Denver, Colorado, comparte con Medellín asuntos esenciales que sorprenden. Similitudes que suelen hermanar algunas aglomeraciones. Las dos ciudades se encuentran a una milla sobre el nivel del mar, ambas deben al oro el motivo de su existencia, la prosperidad que levantó sus edificios y sus egos primitivos. En sus orígenes las dos basaron su economía en ofrecer servicios a los mineros locales, generando en uno y otro lugar un ciudadano con una psicología bastante particular.
Al enterarme de que el estado de Colorado había aprobado el uso recreativo del Cannabis me pareció que los dos días de camino que me separaban de Detroit no eran nada para un buscador de oro. Entonces me fui a buscar el oro verde de los “dispensarios”. Hay fiebres de fiebres.
Llegué a un pequeño pueblito en la frontera con Kansas convencido de que allí, ya en el glorioso Colorado, encontraría la preciosa veta; pero un simpático gringo de pequeños ojos enrojecidos me corrigió explicando que su licencia solo le permitía vender Cannabis a usuarios carnetizados para consumo medicinal. Mis torpes argumentos no fueron suficientes y de manera paternal me aconsejó que me moviera, pues aún estaba a un par de horas de Denver, donde me aseguró que podría comprar para fines recreativos el mejor producto en diversos dispensarios debidamente autorizados.

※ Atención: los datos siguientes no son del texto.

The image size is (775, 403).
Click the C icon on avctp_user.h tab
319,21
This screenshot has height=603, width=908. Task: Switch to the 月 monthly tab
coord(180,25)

Llegué a Denver justo a tiempo. Por ley todos los dispensarios cierran a las siete de la noche. Inicialmente me pareció un poco misterioso el ritual: tomar un ficho de turno, mostrar a través de un vidrio blindado la identificación que certifique mayoría de edad y esperar la “cita” en una especie de consultorio odontológico. Las revistas para entretener a los pacientes fueron el primer relajante: todas hacían alusión a la inmensa subcultura que el Cannabis ha generado en Denver, allí comencé a enterarme de algunas cosas básicas.
El horario limitado para la comercialización de la hierba es de 8:00 a.m. a 7:00 p.m. Hay distintos límites a la cantidad que se puede comprar: con identificación de Colorado hasta una onza, sin ella hasta un cuarto de onza, aunque se puede comprar varias veces al día y se puede ir de un dispensario a otro por toda la ciudad. No se puede fumar en lugares públicos, para eso existen clubs de fumadores, lugares donde llenando un formulario y pagando una membresía se puede comer, tomar, comprar y fumar variedades exclusivas generalmente sembradas con orgullo por el respectivo club. Un octavo de onza vale entre veinticinco y cincuenta dólares y equivale, más o menos, a tres barillos respetables.
Luego de esperar unos minutos me permitieron atravesar la puerta blindada y entrar al dispensario, allí terminó el misterio. Quedé en manos de una preciosa monita que, al igual que las mejores vendedoras paisas, comenzó a recomendarme diferentes tipos de Cannabis, de allí en adelante fue muy similar a comprar algo en una licorera.
Tal vez debido a las coincidencias geofísicas me sentí transportado a Medellín, las montañas, el color de la vegetación, un barrio igual a Laureles, otro igual a Manrique, ¡un bar igual al Guanábano! La gente es amable pero acelerada al manejar, claro, “el tiempo es oro”, ¿o sería más bien que el cuarto de onza de Blueberry que me vendió la monita estaba mejor de lo que esperaba? Volé una milla sobre el nivel de Denver.
Luego en otro dispensario tuve la oportunidad de hablar con un viejo activista, contó la dura lucha que dieron para lograr lo que hoy le agradecemos, y me dijo, con una enorme sonrisa que brillaba igual que su indumentaria de turista mochilero, que era muy refrescante ver que había venido desde tan lejos para gozar de esa pequeña libertad. Le respondí imitando su sonrisa: “No, lo que es muy refrescante es poder fumarse un barillito sin ser tratado como un delincuente”.